= Quoted text =
* * * * * * * * *

Add dimensional explainability to KNN detector by Powerscore · Pull Request #652 · yzhao062/pyod

Powerscore · 2026-01-03T15:30:21Z

Summary

This PR adds dimensional explainability to the KNN detector, providing both visualization and programmatic access to per-sample, per-dimension outlier contributions. The implementation includes an explain_outlier() method for visualization and a get_outlier_explainability_scores() method for programmatic access to dimensional scores.

Motivation

KNN is one of the most widely used outlier detection algorithms in PyOD, but it has lacked interpretability features. While the algorithm can identify outliers, it doesn't explain why a sample is anomalous. This PR addresses that gap by:

Visualizing per-feature contributions via horizontal bar charts
Providing statistical context through percentile cutoff bands
Enabling programmatic access to dimensional scores (completing a TODO from COPOD's implementation)

Changes Made

Core Implementation (`pyod/models/knn.py`)

Store Training Data (Line ~194)
- Added self.X_train_ = X for explainability
- Follows COPOD's pattern
- Stores a reference to training data (O(N×D) memory) to enable distance-based dimensional scoring. While this increases memory usage, it aligns with COPOD's design for consistency and is necessary for lazy feature-wise distance computation.
Helper Method: _compute_dimensional_scores() (Lines ~283-321)
- Calculates average absolute distance to k-neighbors for each feature
- Supports feature subset selection via columns parameter
- Returns dimensional score vector
Main Method: explain_outlier() (Lines ~323-475)
- Horizontal bar chart visualization
- Color-coded bars (Blue: normal, Orange: warning, Red: extreme)
- Cutoff bands for statistical context
- Flexible parameters (feature selection, custom cutoffs, file export)
- Comprehensive docstring
Score Access Method: get_outlier_explainability_scores() (Lines ~277-282)
- Returns per-dimension explainability scores as a numpy array
- Enables programmatic access to dimensional contributions
- Completes the explainability interface (addresses COPOD's TODO)
- Supports feature subset selection via columns parameter
Added Import (Line 10)
- import matplotlib.pyplot as plt

Example (`examples/knn_interpretability.py`)

Created a clean, simple example following COPOD's interpretability example pattern:

Uses cardio.mat (21 features) - demonstrates value for high-dimensional data
Shows basic usage with default parameters
Demonstrates custom cutoffs
~68 lines (consistent with other PyOD examples)

API Design

The API mirrors COPOD's explain_outlier() for consistency:

Feature	COPOD	KNN (New)

* * * * * * * * *

= Rows =
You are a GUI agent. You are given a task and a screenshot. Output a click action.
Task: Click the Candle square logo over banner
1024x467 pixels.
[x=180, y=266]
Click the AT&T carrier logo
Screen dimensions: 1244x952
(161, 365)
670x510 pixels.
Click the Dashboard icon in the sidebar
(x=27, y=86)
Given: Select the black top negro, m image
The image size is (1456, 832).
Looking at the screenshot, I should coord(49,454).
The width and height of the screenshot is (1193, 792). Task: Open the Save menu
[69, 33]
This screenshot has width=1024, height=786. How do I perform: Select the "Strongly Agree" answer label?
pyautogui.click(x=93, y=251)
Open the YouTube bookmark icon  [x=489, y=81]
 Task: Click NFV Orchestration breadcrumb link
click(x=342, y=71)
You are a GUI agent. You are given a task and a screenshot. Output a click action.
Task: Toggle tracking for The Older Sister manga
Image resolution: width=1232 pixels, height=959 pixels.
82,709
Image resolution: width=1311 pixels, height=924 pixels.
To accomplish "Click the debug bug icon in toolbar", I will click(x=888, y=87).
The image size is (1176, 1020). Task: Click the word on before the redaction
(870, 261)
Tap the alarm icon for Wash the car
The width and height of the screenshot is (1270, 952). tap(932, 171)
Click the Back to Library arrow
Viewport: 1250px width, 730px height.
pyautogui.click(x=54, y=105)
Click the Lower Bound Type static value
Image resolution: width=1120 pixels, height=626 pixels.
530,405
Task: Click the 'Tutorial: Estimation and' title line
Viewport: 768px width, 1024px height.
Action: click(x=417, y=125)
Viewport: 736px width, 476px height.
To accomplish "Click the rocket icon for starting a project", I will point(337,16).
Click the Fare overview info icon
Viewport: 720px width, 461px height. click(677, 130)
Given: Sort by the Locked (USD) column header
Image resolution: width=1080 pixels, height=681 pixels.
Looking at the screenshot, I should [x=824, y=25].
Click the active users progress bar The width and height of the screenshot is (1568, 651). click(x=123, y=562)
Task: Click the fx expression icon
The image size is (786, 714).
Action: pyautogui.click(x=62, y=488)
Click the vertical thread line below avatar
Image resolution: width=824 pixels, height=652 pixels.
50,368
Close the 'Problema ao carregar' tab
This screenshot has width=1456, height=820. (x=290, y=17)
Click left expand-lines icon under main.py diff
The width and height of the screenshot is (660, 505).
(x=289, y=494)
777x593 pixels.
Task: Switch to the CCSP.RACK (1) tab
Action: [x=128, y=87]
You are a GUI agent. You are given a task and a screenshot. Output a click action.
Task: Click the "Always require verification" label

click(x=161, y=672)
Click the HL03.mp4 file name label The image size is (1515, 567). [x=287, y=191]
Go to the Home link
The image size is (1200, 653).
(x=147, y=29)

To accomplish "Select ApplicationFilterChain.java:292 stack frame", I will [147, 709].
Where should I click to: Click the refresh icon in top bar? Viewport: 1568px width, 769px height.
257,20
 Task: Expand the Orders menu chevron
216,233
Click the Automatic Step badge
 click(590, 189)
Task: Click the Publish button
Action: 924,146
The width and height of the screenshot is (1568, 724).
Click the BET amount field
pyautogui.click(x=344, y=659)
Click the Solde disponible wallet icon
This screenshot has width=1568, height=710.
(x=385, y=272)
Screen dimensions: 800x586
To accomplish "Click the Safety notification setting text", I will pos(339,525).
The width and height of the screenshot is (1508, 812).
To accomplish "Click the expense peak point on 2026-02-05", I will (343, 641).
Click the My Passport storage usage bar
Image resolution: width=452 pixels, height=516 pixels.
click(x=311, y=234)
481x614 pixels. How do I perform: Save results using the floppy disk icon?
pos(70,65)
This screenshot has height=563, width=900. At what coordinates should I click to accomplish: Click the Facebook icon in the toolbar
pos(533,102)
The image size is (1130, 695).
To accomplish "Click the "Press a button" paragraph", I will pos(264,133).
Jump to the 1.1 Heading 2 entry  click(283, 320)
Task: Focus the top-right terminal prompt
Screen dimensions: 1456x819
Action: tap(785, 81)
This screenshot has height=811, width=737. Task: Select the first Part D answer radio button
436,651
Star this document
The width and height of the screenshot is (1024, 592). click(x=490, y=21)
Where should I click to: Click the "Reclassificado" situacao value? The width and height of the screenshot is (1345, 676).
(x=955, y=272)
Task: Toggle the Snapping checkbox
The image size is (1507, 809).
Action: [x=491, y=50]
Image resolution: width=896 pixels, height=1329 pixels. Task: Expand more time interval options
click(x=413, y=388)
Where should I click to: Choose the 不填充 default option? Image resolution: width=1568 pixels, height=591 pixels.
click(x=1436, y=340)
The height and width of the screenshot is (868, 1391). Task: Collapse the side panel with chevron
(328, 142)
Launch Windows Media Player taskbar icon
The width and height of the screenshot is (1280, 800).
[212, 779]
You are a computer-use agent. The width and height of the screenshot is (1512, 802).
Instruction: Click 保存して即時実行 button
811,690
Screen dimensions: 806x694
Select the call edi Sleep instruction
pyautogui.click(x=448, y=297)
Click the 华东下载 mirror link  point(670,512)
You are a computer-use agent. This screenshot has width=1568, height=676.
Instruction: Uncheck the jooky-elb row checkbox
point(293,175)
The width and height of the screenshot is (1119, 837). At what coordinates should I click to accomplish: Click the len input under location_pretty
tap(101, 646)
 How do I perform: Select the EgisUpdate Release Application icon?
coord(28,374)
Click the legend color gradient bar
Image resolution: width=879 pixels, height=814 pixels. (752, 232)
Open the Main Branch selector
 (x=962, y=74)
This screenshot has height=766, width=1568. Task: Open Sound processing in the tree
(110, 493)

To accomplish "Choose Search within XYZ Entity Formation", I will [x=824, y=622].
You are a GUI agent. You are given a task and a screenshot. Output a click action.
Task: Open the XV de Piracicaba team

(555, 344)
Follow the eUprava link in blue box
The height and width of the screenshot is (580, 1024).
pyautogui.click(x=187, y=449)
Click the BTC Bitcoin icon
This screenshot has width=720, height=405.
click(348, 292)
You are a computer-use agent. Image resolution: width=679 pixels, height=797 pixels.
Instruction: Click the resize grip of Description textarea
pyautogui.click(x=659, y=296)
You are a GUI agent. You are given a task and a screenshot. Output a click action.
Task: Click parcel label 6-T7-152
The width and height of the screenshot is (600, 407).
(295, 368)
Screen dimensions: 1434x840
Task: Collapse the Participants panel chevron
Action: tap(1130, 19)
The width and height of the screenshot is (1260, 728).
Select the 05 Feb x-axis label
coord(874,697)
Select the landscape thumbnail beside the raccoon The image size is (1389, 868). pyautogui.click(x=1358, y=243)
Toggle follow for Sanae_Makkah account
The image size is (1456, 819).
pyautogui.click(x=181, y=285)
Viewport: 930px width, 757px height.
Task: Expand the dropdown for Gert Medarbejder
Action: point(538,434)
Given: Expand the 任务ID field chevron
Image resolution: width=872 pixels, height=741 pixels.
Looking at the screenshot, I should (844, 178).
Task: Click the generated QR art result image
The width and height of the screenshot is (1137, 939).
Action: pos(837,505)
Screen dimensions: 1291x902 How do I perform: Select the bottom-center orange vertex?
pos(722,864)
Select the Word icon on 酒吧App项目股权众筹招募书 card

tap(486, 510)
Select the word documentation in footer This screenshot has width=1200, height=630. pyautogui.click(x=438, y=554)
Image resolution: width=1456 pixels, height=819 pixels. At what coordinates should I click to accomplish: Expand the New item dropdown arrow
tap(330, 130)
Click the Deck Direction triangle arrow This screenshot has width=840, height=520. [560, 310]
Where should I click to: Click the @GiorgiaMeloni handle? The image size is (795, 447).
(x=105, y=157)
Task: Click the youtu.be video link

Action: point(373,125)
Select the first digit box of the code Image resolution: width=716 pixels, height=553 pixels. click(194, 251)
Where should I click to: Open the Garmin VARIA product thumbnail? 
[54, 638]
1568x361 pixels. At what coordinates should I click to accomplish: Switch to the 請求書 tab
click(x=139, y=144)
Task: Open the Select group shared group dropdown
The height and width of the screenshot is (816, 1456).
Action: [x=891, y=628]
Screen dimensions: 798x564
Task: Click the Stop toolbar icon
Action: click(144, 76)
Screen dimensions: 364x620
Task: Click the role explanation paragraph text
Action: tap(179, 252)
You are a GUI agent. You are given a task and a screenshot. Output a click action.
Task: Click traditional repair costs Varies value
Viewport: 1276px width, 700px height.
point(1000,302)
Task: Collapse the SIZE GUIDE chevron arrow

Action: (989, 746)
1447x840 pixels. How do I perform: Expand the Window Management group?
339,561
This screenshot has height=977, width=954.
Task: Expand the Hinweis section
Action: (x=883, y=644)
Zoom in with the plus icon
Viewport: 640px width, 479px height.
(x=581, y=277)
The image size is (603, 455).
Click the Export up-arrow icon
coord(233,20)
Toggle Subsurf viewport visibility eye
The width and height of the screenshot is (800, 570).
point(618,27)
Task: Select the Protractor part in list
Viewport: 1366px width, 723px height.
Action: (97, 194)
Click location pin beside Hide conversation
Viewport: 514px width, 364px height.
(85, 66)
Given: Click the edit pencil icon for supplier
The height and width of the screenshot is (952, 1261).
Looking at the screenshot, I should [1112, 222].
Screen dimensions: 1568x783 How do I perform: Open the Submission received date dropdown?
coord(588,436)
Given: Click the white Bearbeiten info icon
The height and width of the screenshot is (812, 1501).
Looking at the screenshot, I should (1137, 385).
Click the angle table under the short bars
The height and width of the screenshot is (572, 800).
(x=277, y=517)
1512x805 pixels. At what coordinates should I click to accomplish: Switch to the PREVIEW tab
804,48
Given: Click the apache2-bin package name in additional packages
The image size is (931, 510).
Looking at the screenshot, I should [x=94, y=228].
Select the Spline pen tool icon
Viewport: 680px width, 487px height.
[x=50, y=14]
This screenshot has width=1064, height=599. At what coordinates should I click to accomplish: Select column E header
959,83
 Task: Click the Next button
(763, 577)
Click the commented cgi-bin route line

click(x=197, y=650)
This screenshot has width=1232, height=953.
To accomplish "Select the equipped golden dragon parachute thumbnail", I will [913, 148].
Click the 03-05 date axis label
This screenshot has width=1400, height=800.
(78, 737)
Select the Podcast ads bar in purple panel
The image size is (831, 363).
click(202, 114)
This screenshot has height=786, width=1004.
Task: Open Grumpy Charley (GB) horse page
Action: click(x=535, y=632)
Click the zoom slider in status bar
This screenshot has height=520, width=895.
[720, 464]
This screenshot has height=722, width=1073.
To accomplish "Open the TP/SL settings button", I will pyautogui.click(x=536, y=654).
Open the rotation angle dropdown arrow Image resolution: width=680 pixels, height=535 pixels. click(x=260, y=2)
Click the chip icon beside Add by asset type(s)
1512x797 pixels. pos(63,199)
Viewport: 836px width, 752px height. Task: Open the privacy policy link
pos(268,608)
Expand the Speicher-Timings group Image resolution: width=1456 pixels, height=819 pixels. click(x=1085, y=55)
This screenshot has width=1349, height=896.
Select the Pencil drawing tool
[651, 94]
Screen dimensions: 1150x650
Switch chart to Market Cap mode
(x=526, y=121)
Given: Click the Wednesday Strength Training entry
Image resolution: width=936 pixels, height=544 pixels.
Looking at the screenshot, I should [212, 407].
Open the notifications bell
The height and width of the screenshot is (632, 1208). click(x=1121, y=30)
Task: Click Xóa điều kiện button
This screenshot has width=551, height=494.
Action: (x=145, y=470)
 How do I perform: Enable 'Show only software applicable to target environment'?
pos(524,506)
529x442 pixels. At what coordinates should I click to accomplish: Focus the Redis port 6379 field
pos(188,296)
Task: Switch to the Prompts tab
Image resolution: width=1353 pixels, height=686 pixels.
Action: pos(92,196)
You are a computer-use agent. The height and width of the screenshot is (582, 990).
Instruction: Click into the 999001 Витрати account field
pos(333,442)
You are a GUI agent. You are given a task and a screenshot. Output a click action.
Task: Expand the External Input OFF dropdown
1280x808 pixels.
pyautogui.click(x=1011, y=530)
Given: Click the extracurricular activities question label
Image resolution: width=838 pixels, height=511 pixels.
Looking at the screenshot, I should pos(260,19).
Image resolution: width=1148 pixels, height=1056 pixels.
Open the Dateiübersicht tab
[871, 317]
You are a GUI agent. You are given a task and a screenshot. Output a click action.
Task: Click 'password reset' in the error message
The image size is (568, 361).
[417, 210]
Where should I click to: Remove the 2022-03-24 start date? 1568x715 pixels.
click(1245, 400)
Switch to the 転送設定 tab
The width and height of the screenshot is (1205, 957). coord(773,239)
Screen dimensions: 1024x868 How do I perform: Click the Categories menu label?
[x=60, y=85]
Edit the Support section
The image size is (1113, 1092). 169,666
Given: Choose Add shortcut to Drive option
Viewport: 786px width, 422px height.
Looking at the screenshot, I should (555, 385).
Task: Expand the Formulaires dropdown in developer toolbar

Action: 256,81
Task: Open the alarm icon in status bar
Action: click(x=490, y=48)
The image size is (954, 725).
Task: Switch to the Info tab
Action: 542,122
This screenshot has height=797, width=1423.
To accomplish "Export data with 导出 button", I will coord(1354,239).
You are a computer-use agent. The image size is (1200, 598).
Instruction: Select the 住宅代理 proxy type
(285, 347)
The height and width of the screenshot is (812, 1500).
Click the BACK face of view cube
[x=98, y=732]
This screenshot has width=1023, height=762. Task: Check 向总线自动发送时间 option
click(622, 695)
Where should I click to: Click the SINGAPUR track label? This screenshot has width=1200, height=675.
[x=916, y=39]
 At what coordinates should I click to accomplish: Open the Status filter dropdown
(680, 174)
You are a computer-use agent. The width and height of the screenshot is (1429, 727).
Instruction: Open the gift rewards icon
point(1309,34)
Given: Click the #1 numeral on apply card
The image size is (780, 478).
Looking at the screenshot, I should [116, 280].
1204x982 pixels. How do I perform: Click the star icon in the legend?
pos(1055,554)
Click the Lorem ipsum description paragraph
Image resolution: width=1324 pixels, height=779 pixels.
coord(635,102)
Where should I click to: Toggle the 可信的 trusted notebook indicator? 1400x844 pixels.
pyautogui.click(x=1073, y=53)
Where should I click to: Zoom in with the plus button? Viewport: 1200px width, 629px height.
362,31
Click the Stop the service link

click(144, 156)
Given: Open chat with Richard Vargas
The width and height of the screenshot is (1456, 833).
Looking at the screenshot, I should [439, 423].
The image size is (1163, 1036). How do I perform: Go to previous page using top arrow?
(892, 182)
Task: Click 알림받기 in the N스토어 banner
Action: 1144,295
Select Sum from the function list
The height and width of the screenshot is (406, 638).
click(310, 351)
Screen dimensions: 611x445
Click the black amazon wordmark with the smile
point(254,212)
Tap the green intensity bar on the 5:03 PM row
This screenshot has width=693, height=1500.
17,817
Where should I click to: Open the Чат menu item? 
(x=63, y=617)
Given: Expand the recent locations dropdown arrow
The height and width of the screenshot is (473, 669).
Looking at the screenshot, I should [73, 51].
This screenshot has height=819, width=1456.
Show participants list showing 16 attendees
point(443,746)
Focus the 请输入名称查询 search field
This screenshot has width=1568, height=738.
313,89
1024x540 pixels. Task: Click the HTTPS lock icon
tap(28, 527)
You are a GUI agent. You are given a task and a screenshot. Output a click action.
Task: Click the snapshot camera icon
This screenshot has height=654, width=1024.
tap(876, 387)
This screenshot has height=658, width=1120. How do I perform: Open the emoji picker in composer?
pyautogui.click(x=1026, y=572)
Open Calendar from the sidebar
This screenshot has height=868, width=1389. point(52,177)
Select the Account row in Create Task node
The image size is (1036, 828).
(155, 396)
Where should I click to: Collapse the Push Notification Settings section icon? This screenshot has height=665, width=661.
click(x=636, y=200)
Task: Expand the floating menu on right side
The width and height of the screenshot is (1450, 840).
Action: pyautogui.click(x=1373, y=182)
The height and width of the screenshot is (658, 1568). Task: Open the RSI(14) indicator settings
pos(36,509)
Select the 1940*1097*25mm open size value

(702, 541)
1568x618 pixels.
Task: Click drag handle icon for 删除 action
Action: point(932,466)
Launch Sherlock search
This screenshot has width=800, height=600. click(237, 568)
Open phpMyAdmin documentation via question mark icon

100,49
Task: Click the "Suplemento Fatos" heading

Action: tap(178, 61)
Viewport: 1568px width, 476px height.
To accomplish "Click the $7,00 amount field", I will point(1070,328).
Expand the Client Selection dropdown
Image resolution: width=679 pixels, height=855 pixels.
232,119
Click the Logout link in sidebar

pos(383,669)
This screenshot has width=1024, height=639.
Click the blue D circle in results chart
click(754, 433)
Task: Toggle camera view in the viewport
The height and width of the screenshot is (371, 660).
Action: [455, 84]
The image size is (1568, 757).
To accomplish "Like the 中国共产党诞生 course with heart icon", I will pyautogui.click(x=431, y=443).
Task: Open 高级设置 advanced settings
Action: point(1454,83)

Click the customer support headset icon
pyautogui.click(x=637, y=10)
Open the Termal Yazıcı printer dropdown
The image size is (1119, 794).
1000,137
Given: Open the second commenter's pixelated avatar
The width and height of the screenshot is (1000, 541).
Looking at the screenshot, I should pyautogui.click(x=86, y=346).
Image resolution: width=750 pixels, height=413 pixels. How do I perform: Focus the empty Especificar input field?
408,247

* * * * * * * * *

= Short problem A =
Could you repeat, word for word, the part of the entries that opens with the line containing "Click the AT&T carrier logo" and closes with the line containing "pyautogui.click(x=93, y=251)"?
= Short problem B =
Can you carry on the pull request description about adding dimensional explainability to the KNN detector from the point where it stops?

= Final result A =
Click the AT&T carrier logo
Screen dimensions: 1244x952
(161, 365)
670x510 pixels.
Click the Dashboard icon in the sidebar
(x=27, y=86)
Given: Select the black top negro, m image
The image size is (1456, 832).
Looking at the screenshot, I should coord(49,454).
The width and height of the screenshot is (1193, 792). Task: Open the Save menu
[69, 33]
This screenshot has width=1024, height=786. How do I perform: Select the "Strongly Agree" answer label?
pyautogui.click(x=93, y=251)

= Final result B =
Method name	`explain_outlier()`	`explain_outlier()` ✓
Parameters	`ind, columns, cutoffs, feature_names, file_name, file_type`	Same ✓
Visualization	Scatter plot	Horizontal bars
Returns programmatic scores	TODO	`get_outlier_explainability_scores()` ✓
Pragma	`# pragma: no cover`	`# pragma: no cover` ✓

Usage Example:

Visualization:

from pyod.models.knn import KNN
from pyod.utils.data import generate_data

# Fit KNN detector
X_train, _, _, _ = generate_data(n_train=200, n_features=5)
knn = KNN(n_neighbors=10, method='mean', contamination=0.1)
knn.fit(X_train)

# Visualize outlier explanation
knn.explain_outlier(
    ind=42,
    feature_names=['Age', 'Income', 'Credit', 'Debt', 'Savings'],
    cutoffs=[0.90, 0.99],
    file_name='outlier_42',
    file_type='png'
)

Programmatic access to scores:

# Get dimensional explainability scores as numpy array
scores = knn.get_outlier_explainability_scores(ind=42)
print(f"Per-dimension scores: {scores}")
# Can be used for further analysis, custom visualizations, or integration with other tools

Technical Details

Algorithm:

For sample at index ind:
  1. Query k-nearest neighbors from training data
  2. For each dimension d:
     - Compute |X[neighbors, d] - X[ind, d]|
     - Average across k neighbors
     → dim_score[d]
  3. Compute cutoff bands (percentiles across all samples)
  4. Create horizontal bar chart with color coding

Complexity:

Space: O(N×D) for storing X_train_
Time:
- First call (with cutoffs): O(N×k×D) to compute statistical bands across the full training set.
- Subsequent calls: O(k×D) per explanation. Results are cached (self._cached_dimensional_scores), making interactive exploration nearly instant after the initial computation.
Memory trade-off: Storing training data (self.X_train_) enables explainability but increases memory footprint (O(N×D)). This aligns with COPOD's design and allows for lazy feature-wise distance computation.

Design Decisions:

On-demand computation - Don't pre-compute/store all dimensional scores
- Reason: Explainability is used sparingly, saves memory
Store X_train_ - Following COPOD's pattern
- Reason: Required for dimensional analysis, consistent with PyOD
Horizontal bars - Instead of COPOD's scatter plot
- Reason: More intuitive for distance-based outliers
# pragma: no cover - Exclude visualization from test coverage
- Reason: Consistent with COPOD's approach

Testing

Following PyOD conventions (see COPOD's test_copod.py lines 147-149), visualization methods use # pragma: no cover and are demonstrated via examples rather than unit tests.

Manual Validation:
Extensively tested with:

Multiple datasets (generated data, cardio.mat, Pima Indians Diabetes Dataset)
Various parameters (cutoffs, columns, feature_names)
2D visualizable data for correctness verification (see screenshots below)

Test Results:

All 38 existing KNN tests pass (pytest pyod/test/test_knn.py -v)
Example scripts run successfully (python examples/knn_interpretability.py)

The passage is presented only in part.